A lot of shoppers looking at dash cams ask us whether they should bother putting a camera in their leased car. Some drivers tend to not care as much for the vehicle as they plan on returning it in 3-4 years any way, rather than keeping it long term. The simple answer however is yes as the protection offered by a dash cam is not exclusive to owned vehicles. Your insurance premiums, repair costs, and legal expenses are some factors to consider when buying a dash cam and apply whether you own or lease the car.
We also get a lot of questions about installing a parking mode dash cam in a car that's leased. These are cameras that run even when the car is off which are great for catching hit and runs or vandalism. Without further ado, here are a few things to consider when shopping for your leased vehicle:
Wear and Tear Charges
Upon lease return, your car will be assessed and fees may be charged depending on the condition. For example if your tires are bald, you may be charged to have those tires replaced to tires that do have tread. The same goes for any bodywork needed. A few light dings here and there might be okay, but any cracks and missing paint will most likely need to be fixed.
In the above video, had it been our customer's own car he may have waited till the damage got worse or not have it fixed at all. However, when he brought the car to the dealership, they told him that this damage had to be fixed before the lease return. Different companies may have different policies on lease-end wear and tear but it's definitely something you should keep in mind when picking a dash cam. Thanks to the dash cam footage however, our customer didn't have to worry about getting the scratch fixed. He did not have to pay a deductible for the repair as the license plate was clearly picked up by the Thinkware F770.
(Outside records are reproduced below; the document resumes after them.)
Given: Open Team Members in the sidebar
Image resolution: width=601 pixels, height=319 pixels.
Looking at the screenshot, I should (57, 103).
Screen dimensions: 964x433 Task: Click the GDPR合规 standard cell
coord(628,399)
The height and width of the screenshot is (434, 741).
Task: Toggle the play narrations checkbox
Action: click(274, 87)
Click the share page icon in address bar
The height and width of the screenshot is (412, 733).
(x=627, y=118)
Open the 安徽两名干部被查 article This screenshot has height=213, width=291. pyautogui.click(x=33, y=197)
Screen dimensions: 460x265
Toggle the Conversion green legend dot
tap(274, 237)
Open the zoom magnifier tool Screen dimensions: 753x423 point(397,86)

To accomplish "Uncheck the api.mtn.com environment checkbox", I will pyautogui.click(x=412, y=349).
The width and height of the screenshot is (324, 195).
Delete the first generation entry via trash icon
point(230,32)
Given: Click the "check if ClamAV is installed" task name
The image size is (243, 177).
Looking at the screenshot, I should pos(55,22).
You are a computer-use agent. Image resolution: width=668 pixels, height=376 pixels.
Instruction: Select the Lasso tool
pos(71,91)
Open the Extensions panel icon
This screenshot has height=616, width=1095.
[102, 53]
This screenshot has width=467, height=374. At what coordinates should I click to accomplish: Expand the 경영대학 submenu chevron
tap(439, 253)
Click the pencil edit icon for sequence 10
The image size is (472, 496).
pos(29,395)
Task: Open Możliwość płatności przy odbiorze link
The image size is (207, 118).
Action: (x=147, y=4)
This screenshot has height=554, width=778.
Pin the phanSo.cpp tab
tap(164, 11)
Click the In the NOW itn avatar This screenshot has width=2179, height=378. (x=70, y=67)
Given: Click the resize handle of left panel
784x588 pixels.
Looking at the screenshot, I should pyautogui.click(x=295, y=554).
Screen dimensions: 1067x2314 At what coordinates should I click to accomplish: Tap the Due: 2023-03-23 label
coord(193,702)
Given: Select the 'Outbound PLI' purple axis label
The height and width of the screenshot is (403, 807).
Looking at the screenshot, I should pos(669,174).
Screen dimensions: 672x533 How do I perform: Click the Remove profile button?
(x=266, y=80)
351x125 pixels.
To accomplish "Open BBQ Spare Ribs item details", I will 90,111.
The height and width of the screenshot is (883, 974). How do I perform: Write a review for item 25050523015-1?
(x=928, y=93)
Dash Cam Installation on a Leased Vehicle
A lot of customers have concerns about hardwiring a dash cam in their leased car. The nice thing about all the dash cam setups we sell is that they are designed to be completely reversible. This means they can be taken out of a car without any permanent changes to the car. Hardwired dash cams are best installed using an add-a-fuse which simply plugs/unplugs from the car's fuse box. There is no splicing or cutting required to get this set up working in your car.
Alternatively, to avoid touching the fuse box at all, you can also consider a dash cam battery pack. Our favourite battery pack is the Cellink B which can be made to work with just about any dash cam system. This battery can charge through the car's 12V cigarette lighter socket and keep the camera running when the car is off. This means you have full parking mode functionality. In the example above, our customer has the Cellink B plugged into the 12V socket of his Mercedes and placed in the glove box. This isn't the most hidden or discreet way to install the battery pack but it's easy enough for anyone to uninstall and will avoid any hassle from the dealer.
Top 3 Dash Cam Recommendations for Leased Vehicles
- VicoVation OPIA2: This camera comes with both suction cup and adhesive mount options. For those that want something capable of parking mode but can be removed very easily, the OPIA2 would be a great choice. The video quality is amazing and is some of the best on the market. It can be powered via 12V socket, hardwire kit, or Cellink B.
- Thinkware F770: Those looking for 2 channel (front and rear) recording should check out this model, which happens to be the same one as the video link above. It offers an excellent parking mode feature with Full HD on both the front and back. To take advantage of parking mode without hardwiring, be sure to go with the Cellink Battery B option.
- VIOFO A119S: If you're not looking for the parking mode feature, check out the A119S. The video quality rivals devices costing 2-3x as much and the design is very attractive. This is an adhesive mount dash cam but the mount is fairly easy to remove with a bit of heat and a trim tool or supplied string.